▸ **Task prompt**
Skip every picture. Print each line from the one containing "You are a computer-use" through the end of the records below, word for word.

▸ **Source data**
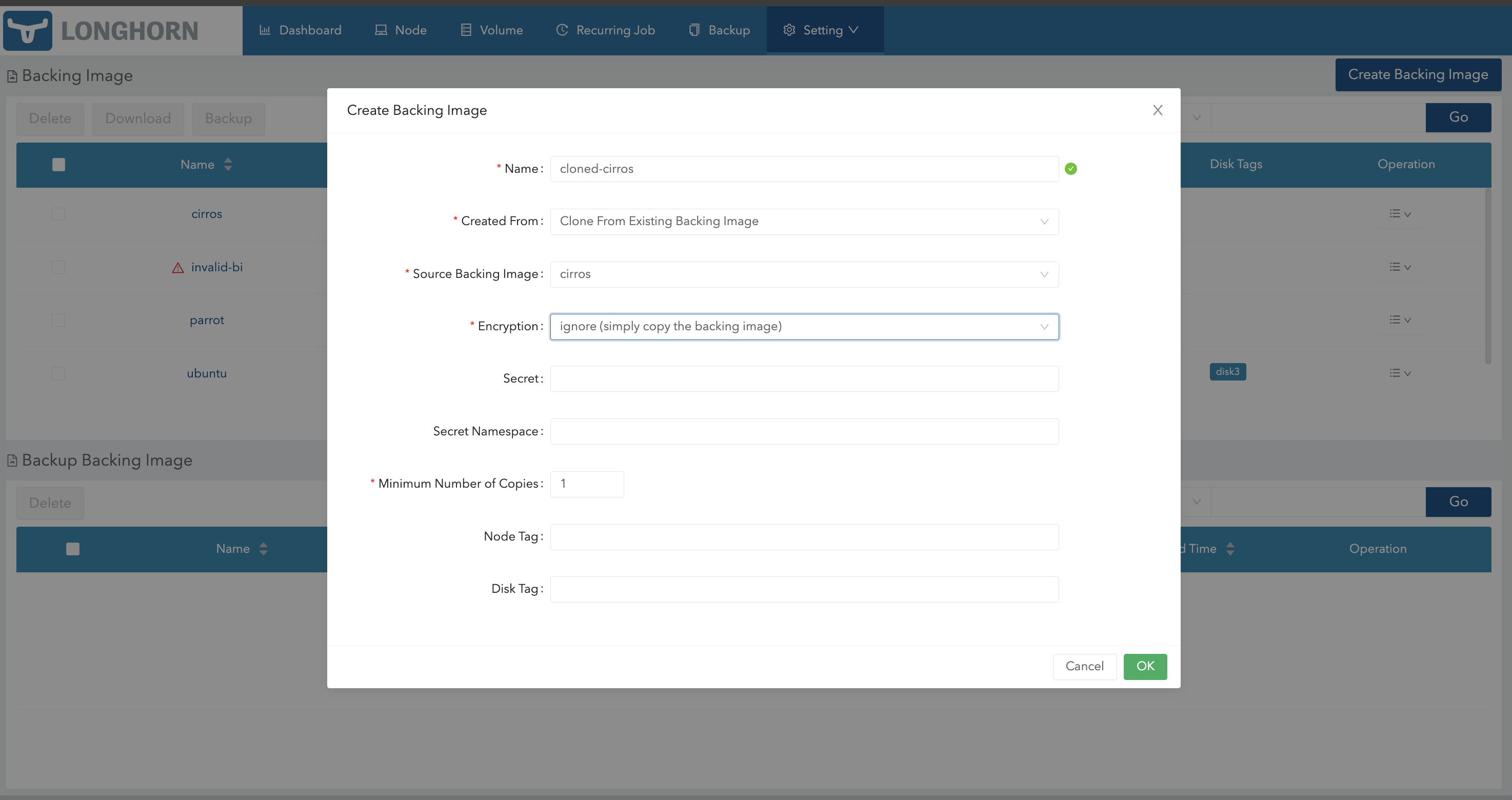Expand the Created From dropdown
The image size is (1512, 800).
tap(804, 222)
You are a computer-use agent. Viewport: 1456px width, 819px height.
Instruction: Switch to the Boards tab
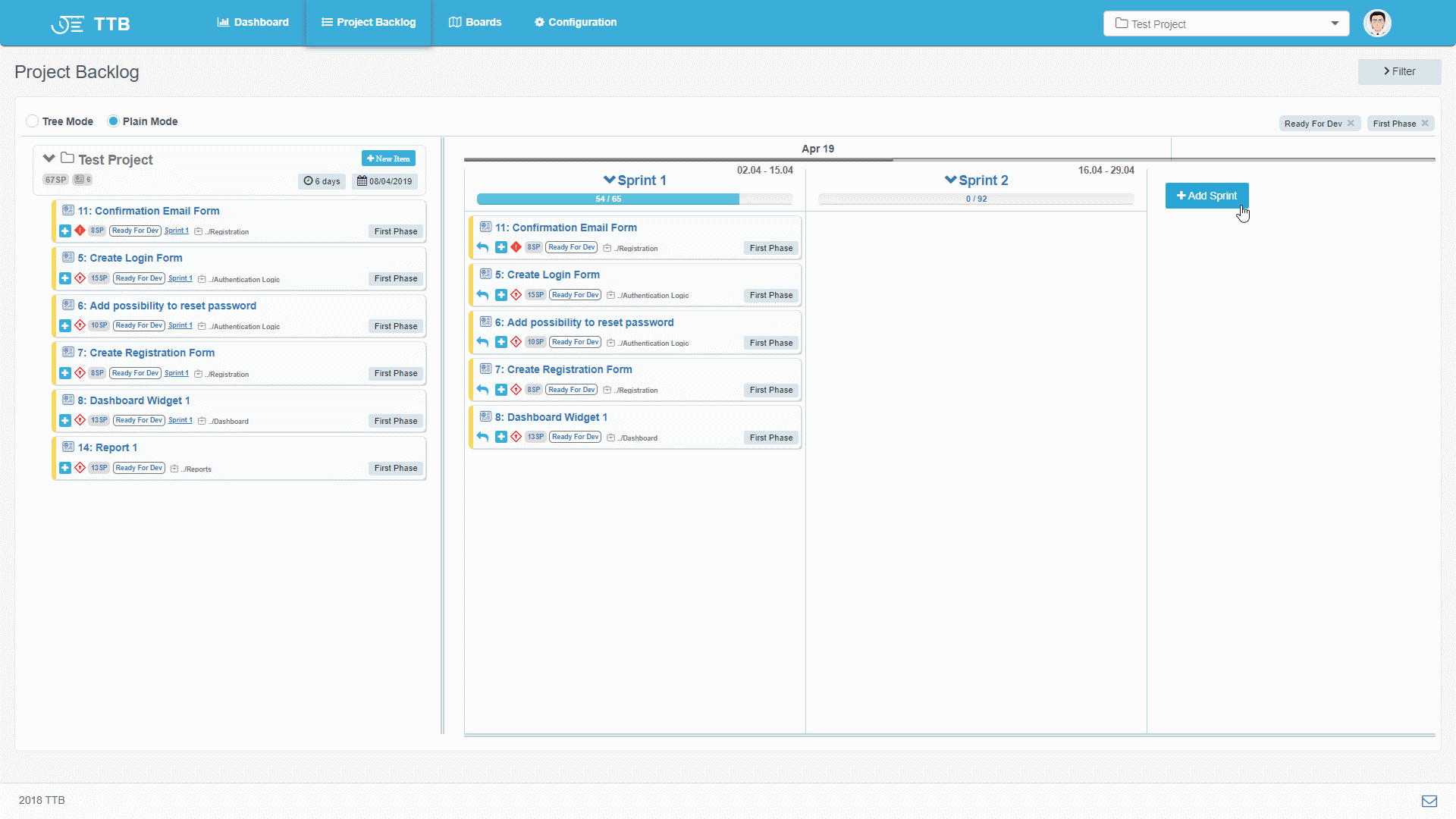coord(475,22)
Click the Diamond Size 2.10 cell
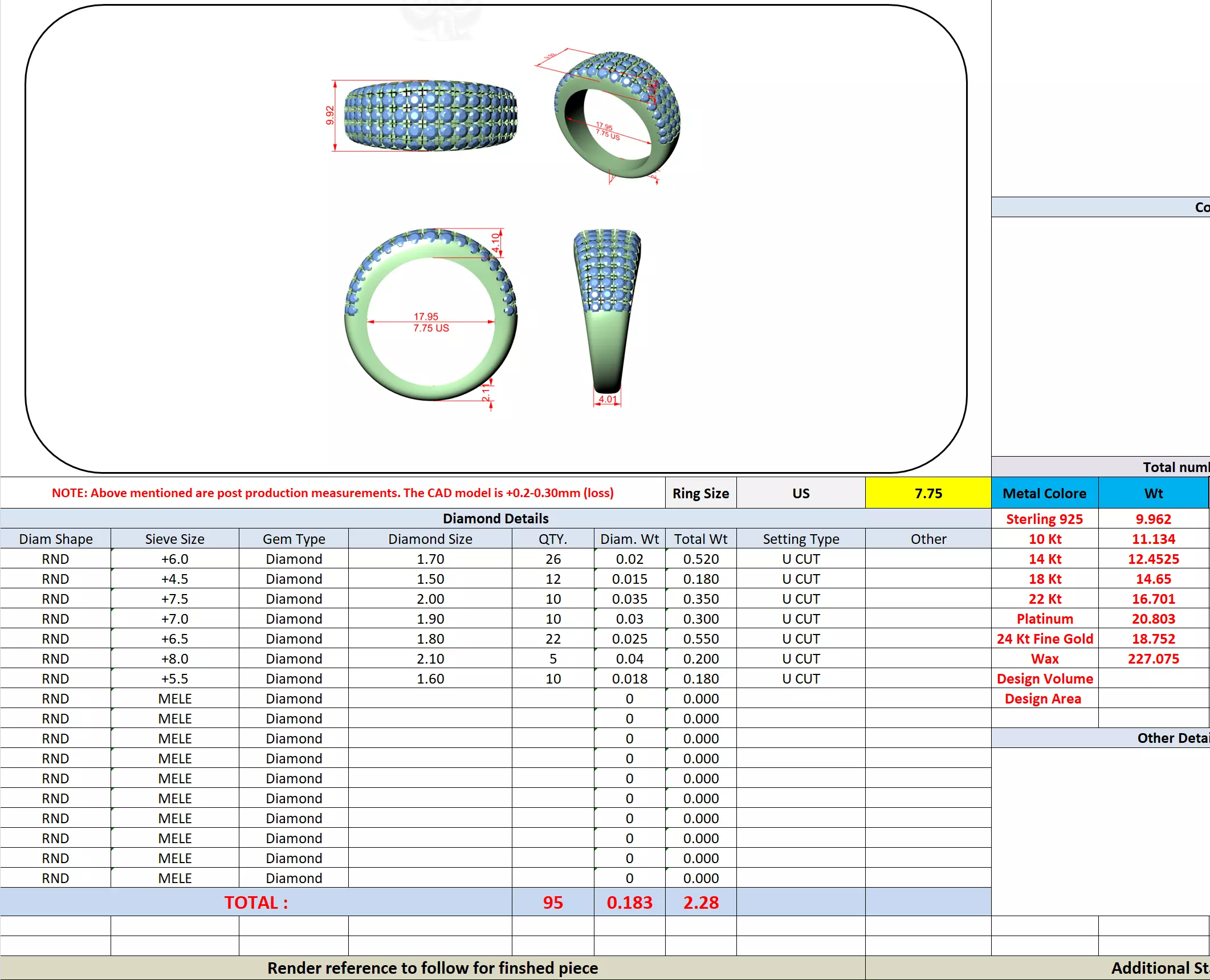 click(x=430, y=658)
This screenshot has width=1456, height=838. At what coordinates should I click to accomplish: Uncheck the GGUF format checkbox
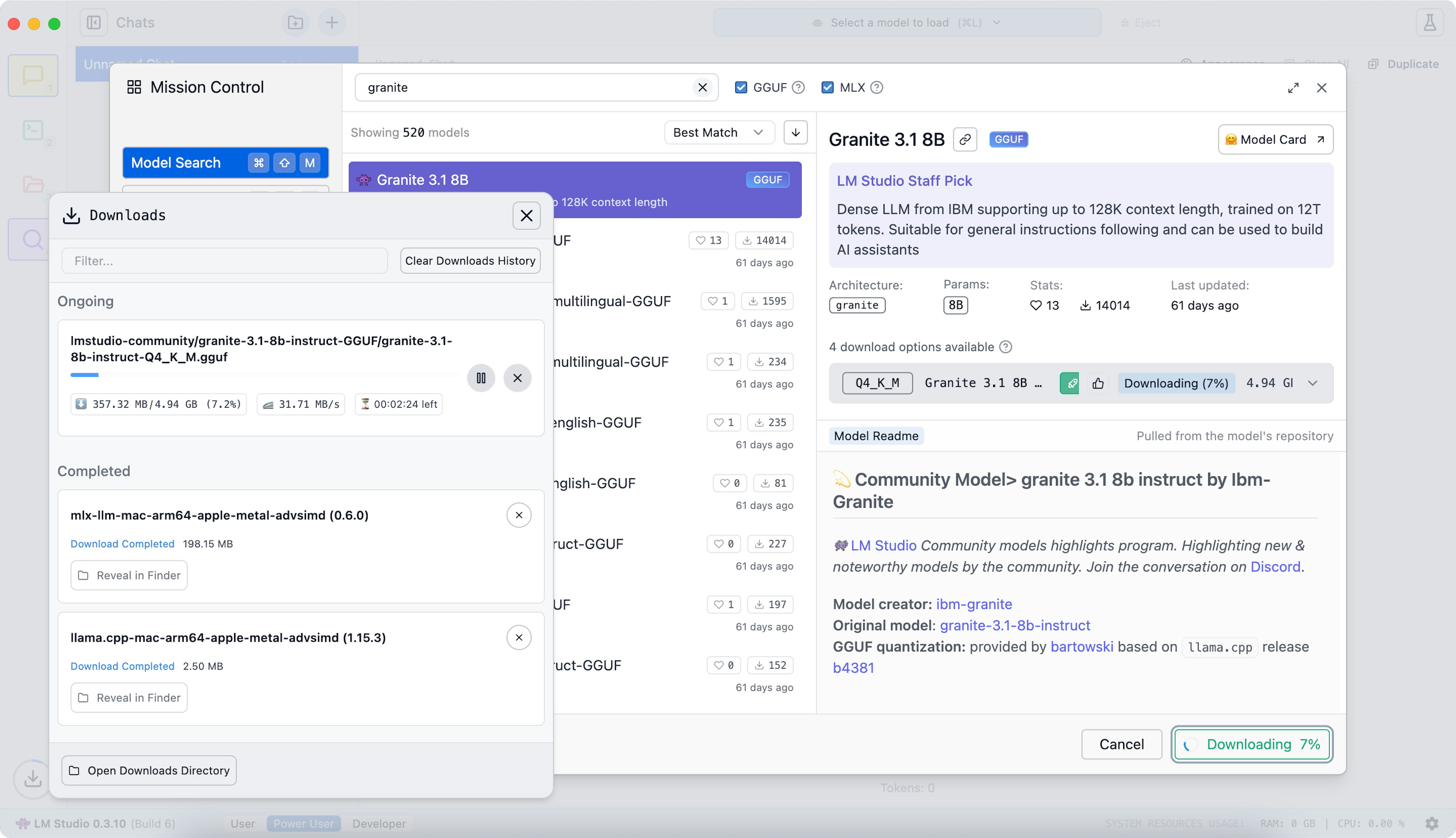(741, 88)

▸ **Finished task**
You are a computer-use agent. Viewport: 1456px width, 819px height.
Instruction: Switch to the Boards tab
coord(475,22)
Click the Diamond Size 2.10 cell
 click(x=430, y=658)
This screenshot has width=1456, height=838. At what coordinates should I click to accomplish: Uncheck the GGUF format checkbox
(741, 88)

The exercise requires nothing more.